Below are several records. Retype exactly those lines running from the one with "The width and height of the screenshot is (880, 540)." through the one with "Screen dimensions: 1024x798", end lines included, and no others.

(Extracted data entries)
■ ■ ■ ■
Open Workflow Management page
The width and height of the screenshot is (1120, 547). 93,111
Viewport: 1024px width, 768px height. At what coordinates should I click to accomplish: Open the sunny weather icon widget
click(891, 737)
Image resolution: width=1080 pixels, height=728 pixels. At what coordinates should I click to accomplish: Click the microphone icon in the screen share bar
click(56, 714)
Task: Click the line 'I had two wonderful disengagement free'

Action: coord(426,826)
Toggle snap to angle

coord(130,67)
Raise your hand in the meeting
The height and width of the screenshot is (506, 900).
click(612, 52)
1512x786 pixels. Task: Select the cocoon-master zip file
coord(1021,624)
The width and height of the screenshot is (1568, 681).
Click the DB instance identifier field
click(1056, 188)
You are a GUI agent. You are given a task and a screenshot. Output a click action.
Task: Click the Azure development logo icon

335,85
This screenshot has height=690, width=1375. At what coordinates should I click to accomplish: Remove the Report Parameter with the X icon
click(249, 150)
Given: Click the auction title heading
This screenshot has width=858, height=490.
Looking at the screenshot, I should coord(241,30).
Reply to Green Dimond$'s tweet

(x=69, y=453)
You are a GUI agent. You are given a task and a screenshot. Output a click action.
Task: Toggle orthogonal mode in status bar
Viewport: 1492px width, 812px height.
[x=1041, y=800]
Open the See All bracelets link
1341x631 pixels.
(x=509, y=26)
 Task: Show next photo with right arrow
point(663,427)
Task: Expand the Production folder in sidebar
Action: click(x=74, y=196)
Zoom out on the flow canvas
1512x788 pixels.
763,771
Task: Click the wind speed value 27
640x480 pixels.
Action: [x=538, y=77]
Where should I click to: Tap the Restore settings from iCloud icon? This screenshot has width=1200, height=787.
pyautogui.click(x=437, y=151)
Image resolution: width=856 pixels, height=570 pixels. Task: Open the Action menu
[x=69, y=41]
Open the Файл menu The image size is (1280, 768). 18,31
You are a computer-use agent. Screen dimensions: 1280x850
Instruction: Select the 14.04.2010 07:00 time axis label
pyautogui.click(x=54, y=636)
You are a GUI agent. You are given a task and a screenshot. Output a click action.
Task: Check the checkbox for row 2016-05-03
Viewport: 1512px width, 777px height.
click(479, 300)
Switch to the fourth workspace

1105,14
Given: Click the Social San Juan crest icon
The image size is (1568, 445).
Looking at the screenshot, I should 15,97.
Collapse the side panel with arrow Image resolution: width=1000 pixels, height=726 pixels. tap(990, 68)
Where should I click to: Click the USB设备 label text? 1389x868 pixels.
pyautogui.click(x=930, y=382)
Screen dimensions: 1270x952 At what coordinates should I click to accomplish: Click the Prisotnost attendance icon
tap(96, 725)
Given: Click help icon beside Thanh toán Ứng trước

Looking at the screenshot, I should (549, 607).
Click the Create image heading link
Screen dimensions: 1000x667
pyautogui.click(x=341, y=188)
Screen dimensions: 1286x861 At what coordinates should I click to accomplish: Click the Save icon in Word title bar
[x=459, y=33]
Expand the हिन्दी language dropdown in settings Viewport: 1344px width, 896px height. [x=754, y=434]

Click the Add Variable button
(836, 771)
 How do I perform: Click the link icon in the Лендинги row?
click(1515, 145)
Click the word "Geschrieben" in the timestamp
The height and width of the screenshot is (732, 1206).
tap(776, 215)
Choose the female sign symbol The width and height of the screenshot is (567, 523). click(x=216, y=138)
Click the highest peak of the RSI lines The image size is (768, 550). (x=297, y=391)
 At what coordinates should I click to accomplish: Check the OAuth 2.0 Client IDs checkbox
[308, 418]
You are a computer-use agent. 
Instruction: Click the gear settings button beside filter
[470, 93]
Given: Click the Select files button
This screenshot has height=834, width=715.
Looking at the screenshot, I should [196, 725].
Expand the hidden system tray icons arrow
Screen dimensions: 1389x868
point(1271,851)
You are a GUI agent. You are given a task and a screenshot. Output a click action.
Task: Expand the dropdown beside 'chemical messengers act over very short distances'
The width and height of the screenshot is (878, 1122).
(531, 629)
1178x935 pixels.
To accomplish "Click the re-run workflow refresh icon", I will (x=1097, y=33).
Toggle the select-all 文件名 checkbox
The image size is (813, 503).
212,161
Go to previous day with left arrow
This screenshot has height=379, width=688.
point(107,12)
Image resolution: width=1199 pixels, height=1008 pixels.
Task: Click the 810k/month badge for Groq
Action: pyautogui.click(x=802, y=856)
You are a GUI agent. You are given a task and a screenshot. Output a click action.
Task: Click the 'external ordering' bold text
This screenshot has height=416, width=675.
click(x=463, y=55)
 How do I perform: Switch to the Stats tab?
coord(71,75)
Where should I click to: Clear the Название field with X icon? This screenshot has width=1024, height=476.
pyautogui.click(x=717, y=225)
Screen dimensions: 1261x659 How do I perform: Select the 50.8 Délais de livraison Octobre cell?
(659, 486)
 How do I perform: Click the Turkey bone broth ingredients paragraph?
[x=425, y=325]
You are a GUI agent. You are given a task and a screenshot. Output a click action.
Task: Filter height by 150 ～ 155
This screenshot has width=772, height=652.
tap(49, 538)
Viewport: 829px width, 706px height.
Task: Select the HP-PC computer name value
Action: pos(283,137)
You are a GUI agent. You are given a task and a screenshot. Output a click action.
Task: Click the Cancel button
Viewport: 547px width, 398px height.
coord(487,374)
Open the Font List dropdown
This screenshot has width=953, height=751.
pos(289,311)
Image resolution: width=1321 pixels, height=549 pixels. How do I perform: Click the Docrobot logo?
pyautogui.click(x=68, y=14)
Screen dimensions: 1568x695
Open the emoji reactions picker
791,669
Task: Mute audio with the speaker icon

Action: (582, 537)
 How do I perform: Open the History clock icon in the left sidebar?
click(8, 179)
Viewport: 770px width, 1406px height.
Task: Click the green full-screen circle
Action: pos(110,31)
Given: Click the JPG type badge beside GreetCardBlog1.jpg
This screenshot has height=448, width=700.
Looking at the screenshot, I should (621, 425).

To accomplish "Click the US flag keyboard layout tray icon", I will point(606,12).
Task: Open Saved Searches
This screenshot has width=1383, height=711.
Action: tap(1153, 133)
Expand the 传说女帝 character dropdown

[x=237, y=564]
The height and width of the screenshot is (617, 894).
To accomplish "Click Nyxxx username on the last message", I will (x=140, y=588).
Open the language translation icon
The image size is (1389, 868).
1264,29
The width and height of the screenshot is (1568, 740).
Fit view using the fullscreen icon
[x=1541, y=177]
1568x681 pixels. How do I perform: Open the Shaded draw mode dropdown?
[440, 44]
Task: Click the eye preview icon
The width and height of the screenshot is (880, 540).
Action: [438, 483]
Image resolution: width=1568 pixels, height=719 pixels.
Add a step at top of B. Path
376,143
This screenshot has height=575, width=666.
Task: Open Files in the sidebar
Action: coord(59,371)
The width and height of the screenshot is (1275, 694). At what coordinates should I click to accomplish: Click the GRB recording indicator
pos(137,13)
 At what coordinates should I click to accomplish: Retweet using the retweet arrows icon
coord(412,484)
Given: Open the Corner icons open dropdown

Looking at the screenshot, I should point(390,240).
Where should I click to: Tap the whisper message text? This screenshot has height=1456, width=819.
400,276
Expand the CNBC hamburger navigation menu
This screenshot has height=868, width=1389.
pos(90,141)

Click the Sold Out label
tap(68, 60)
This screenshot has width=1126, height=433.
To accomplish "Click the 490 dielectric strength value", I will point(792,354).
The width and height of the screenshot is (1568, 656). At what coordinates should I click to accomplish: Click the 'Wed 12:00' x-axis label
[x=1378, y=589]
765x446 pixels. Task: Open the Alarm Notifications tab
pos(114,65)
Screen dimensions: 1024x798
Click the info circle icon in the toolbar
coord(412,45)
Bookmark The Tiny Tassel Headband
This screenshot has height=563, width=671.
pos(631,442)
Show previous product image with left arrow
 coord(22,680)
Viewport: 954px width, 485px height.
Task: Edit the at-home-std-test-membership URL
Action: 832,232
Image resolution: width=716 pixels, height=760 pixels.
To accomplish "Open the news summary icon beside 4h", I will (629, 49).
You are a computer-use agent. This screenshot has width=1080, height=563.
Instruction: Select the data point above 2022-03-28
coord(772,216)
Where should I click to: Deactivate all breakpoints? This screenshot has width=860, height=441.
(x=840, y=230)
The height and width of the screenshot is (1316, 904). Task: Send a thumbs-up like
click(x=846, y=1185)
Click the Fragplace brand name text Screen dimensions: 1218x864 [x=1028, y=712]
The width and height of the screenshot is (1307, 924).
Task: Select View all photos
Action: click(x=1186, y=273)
■ ■ ■ ■
Exercise result
The width and height of the screenshot is (880, 540).
Action: [438, 483]
Image resolution: width=1568 pixels, height=719 pixels.
Add a step at top of B. Path
376,143
This screenshot has height=575, width=666.
Task: Open Files in the sidebar
Action: coord(59,371)
The width and height of the screenshot is (1275, 694). At what coordinates should I click to accomplish: Click the GRB recording indicator
pos(137,13)
 At what coordinates should I click to accomplish: Retweet using the retweet arrows icon
coord(412,484)
Given: Open the Corner icons open dropdown

Looking at the screenshot, I should point(390,240).
Where should I click to: Tap the whisper message text? This screenshot has height=1456, width=819.
400,276
Expand the CNBC hamburger navigation menu
This screenshot has height=868, width=1389.
pos(90,141)

Click the Sold Out label
tap(68, 60)
This screenshot has width=1126, height=433.
To accomplish "Click the 490 dielectric strength value", I will point(792,354).
The width and height of the screenshot is (1568, 656). At what coordinates should I click to accomplish: Click the 'Wed 12:00' x-axis label
[x=1378, y=589]
765x446 pixels. Task: Open the Alarm Notifications tab
pos(114,65)
Screen dimensions: 1024x798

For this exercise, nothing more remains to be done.